▶ [Records to use]
==============================
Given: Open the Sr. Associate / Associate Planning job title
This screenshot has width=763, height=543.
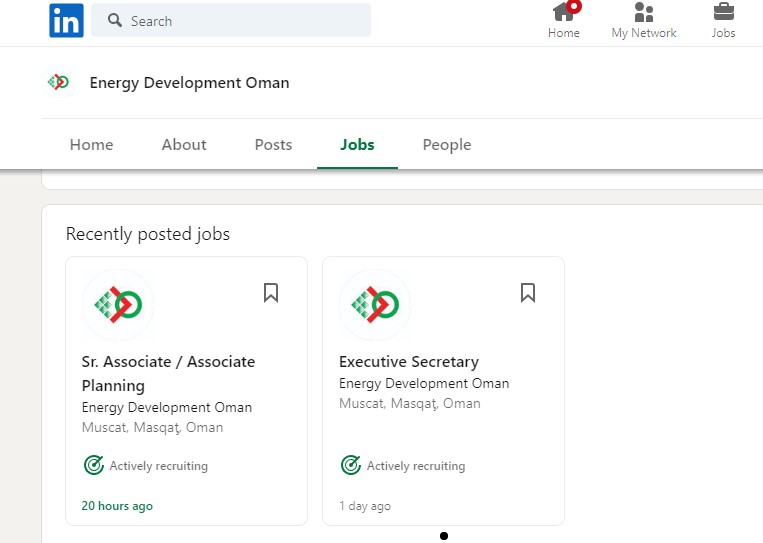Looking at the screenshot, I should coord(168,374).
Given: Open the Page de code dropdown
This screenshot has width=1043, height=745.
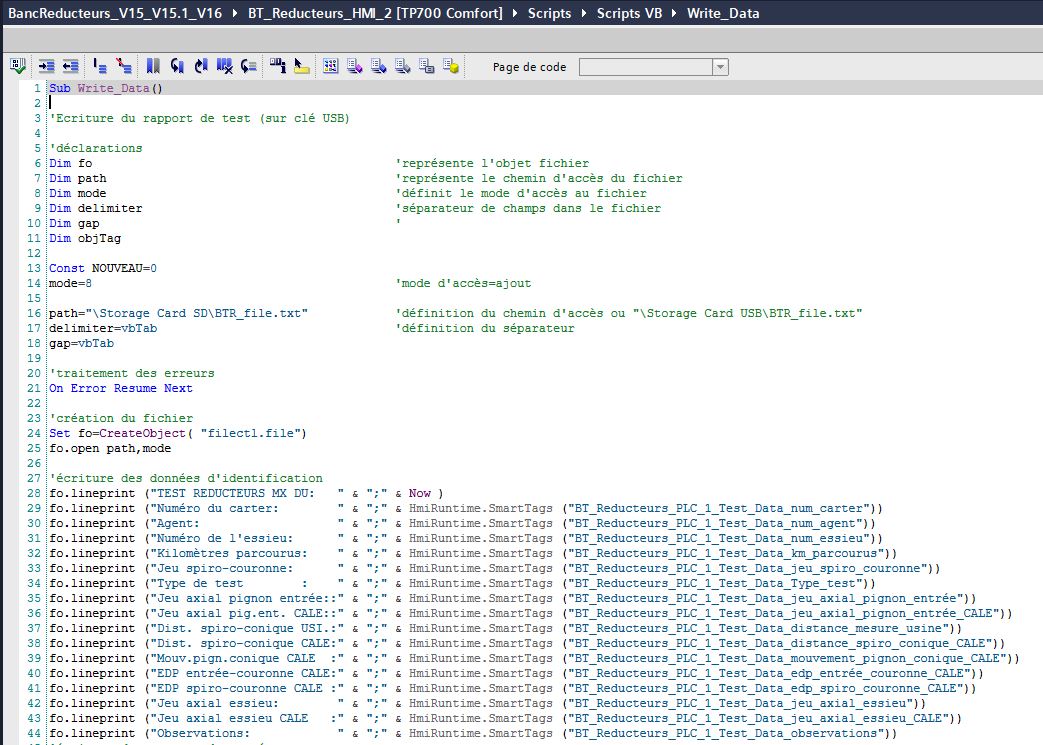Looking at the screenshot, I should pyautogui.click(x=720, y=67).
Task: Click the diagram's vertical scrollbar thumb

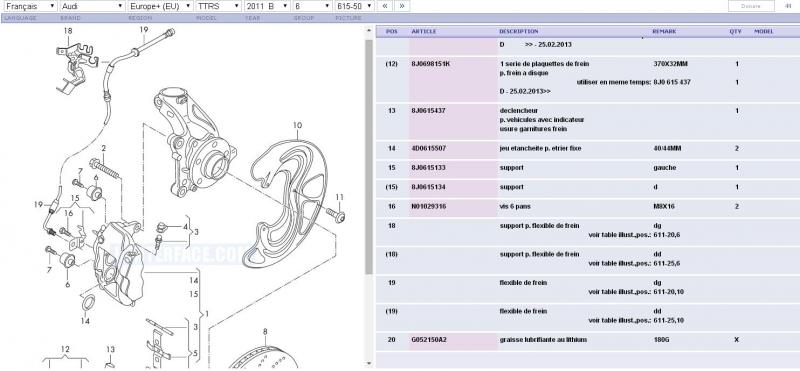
==============================
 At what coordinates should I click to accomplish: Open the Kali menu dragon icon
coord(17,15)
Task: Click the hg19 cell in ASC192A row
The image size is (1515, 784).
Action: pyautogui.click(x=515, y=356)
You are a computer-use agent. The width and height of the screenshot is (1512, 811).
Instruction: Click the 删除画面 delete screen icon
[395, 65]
==============================
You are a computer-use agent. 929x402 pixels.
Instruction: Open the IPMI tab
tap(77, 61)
==============================
▶ [Assigned task]
Using the data above, copy exactly the lines from the one containing "Given: Open the Sr." to the one containing "Task: Click the diagram's", inclusive. Exclude the pictures.

▶ [Answer for this exercise]
Given: Open the Sr. Associate / Associate Planning job title
This screenshot has width=763, height=543.
Looking at the screenshot, I should coord(168,374).
Given: Open the Page de code dropdown
This screenshot has width=1043, height=745.
Looking at the screenshot, I should pyautogui.click(x=720, y=67).
Task: Click the diagram's vertical scrollbar thumb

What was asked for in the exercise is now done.